« Au Liban, quand j’étais jeune, raconte Houda Ibrahim1, l’organisatrice du festival, il n’y avait que le cinéma égyptien qui comptait. Ce qu’il véhiculait de clichés, de stéréotypes sur les femmes, leurs relations avec les hommes, ce monde patriarcal, tout cela ne me parlait pas. Je me suis d’abord intéressée au cinéma occidental. Le cinéma arabe, je l’ai vraiment découvert à Paris, en particulier avec la Biennale des cinémas arabes organisée par l’Institut du monde arabe (IMA) entre 1992 et 2006. J’ai fait partie de son comité de sélection des films. Puis la Biennale a connu des difficultés financières et s’est arrêtée. »
En 2011, l’Association du cinéma euro-arabe (ACEA) créée à l’initiative de membres de ce comité de sélection de la Biennale disparue veut continuer à témoigner de l’émergence d’un cinéma nouveau qui a « commencé sa révolution avec l’arrivée d’une génération assoiffée de liberté »2. Et lance la première édition de son « Printemps du cinéma arabe » en septembre, un festival en partenariat avec le cinéma La Clef, petite salle parisienne indépendante — et seul cinéma associatif — qui soutient sa démarche. Le manque d’argent, la difficulté à trouver des subventions auront raison de cette initiative. On conseille alors à l’association de rejoindre d’autres festivals, comme Le Maghreb des films ou encore le Panorama des cinémas du Maghreb et du Moyen-Orient de Saint-Denis.
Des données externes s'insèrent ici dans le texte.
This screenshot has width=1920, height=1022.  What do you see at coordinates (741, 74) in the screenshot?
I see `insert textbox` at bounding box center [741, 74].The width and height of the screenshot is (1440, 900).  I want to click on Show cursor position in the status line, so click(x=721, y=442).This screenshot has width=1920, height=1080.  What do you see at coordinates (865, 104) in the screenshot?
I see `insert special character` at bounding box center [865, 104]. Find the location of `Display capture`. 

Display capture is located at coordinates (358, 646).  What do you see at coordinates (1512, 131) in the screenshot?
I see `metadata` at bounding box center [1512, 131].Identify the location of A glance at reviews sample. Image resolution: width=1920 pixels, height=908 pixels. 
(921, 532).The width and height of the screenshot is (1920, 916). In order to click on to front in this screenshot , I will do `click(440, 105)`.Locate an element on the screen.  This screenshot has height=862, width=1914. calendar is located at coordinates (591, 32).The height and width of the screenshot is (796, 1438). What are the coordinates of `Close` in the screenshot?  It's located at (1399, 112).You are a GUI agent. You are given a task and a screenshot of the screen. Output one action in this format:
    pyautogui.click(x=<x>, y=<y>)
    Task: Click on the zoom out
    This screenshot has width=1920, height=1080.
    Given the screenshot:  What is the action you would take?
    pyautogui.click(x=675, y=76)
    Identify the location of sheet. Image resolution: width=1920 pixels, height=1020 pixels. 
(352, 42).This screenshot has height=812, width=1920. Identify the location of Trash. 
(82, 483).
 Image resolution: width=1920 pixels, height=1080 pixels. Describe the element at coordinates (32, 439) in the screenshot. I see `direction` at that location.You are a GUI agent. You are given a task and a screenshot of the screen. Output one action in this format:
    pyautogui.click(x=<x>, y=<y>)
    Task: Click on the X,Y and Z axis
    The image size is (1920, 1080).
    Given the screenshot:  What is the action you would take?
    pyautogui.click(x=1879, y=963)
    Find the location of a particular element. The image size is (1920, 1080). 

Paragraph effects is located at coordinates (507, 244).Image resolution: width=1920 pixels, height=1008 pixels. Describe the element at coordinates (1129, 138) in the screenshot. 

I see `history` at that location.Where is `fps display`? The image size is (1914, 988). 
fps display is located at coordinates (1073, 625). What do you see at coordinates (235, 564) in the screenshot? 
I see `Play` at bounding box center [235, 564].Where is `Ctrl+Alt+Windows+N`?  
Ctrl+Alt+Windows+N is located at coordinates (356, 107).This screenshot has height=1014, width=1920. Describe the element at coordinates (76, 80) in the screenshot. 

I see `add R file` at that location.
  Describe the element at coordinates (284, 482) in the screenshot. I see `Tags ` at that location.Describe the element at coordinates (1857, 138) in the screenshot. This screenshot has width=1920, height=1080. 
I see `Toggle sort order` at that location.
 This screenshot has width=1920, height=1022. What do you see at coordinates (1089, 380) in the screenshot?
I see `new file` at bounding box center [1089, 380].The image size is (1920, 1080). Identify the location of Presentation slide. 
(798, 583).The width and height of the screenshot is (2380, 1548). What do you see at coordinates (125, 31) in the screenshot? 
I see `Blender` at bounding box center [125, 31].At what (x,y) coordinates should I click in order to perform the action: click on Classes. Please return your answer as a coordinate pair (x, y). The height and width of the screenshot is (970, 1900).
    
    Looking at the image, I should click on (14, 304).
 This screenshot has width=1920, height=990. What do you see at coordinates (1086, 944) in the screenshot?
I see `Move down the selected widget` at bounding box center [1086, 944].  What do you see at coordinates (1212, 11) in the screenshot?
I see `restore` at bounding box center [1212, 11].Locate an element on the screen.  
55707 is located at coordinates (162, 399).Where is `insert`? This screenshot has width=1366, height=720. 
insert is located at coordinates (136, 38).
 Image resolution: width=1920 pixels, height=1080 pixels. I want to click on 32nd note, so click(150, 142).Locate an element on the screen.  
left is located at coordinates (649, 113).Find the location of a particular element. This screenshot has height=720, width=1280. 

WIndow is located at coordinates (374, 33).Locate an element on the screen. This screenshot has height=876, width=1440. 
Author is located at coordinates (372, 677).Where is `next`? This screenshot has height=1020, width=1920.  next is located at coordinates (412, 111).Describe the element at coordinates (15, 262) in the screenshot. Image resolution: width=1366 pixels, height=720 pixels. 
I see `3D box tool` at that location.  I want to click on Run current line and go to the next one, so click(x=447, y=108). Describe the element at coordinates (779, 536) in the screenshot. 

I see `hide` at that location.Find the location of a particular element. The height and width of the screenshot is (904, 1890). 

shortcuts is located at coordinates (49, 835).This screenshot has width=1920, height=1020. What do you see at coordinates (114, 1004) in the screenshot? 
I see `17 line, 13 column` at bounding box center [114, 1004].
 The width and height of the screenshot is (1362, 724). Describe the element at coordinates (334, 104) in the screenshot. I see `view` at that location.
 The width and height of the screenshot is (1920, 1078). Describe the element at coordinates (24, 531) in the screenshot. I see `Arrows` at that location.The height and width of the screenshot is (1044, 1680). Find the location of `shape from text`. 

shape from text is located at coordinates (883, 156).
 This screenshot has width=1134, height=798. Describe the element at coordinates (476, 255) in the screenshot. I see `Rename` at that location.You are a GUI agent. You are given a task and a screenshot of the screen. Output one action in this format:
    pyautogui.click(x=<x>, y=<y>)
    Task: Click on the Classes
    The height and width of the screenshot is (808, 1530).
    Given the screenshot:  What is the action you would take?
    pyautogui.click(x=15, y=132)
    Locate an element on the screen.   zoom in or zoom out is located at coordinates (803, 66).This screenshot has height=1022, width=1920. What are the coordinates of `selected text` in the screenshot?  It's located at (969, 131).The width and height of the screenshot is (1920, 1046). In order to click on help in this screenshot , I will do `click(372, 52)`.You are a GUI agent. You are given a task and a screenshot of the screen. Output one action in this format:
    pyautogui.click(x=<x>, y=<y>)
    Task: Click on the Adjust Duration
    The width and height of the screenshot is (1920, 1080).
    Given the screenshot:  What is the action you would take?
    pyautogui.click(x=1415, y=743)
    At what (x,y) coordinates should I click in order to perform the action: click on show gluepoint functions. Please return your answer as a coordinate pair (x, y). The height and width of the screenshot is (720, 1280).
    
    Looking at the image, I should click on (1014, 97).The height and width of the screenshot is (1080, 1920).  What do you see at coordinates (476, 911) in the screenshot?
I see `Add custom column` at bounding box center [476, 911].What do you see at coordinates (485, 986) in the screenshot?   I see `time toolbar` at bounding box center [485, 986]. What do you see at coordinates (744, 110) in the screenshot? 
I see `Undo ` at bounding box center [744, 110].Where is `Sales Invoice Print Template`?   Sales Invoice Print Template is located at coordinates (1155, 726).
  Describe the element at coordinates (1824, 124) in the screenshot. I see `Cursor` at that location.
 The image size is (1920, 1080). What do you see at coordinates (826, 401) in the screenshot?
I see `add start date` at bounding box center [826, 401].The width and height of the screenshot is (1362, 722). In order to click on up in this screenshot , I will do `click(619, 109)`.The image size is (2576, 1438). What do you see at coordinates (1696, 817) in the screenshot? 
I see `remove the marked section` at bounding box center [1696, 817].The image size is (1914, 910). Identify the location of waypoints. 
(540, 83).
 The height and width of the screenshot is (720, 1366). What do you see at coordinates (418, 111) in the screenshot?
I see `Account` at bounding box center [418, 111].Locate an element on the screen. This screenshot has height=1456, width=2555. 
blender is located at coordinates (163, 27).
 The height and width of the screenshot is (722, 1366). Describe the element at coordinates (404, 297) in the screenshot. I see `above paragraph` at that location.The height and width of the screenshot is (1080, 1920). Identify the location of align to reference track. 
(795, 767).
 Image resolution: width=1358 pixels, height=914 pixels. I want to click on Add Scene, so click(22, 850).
Mais, objecte la critique de cinéma, les films sélectionnés viennent surtout du Maghreb. « La plupart des films du Machrek n’ont jamais la chance de sortir en salles en France. La visibilité du cinéma arabe est quasi nulle ». Elle le sait par son travail de journaliste et ses fréquents voyages dans le monde arabe, ce cinéma, « jeune, fort et beau » mérite pourtant d’être mieux connu. Ne s’avouant pas vaincue, Houda Ibrahim relance la machine et crée avec d’autres obstinés comme elle « Mawassen, les saisons du cinéma arabe » en 2014. Et toujours sans subventions.
Cette deuxième édition regroupe une série d’expérimentations visuelles inédites, des films primés dans les plus grands festivals et des noms qui seront certainement les talents de demain. L’avantage de ne rien devoir à un quelconque financeur a pour nom indépendance, aussi le choix des films est-il sans contrainte. Les critères ? La jeunesse des réalisateurs, le talent, la liberté de ton et de forme, pour une programmation qui parie aussi sur la diversité. Cinq longs métrages de fiction, cinq documentaires et onze courts métrages de onze pays arabes seront présentés, ainsi que les films de cinq réalisatrices venant de Tunisie, d’Arabie saoudite, des Émirats arabes unis, de la Mauritanie et du Liban. Un hommage sera rendu à Nabil El Maleh, cinéaste syrien décédé en février 2016, avec la projection d’un de ses plus célèbres films, Le comparse (1993).
Tandis qu’en France, la parole islamophobe et raciste se décomplexe de jour en jour, ce jeune cinéma de l’autre rive de la Méditerranée vient parler sur tous les tons de la condition humaine, et Mawassem le déclare « territoire de rêve, de liberté, d’épanouissement et d’espoir ».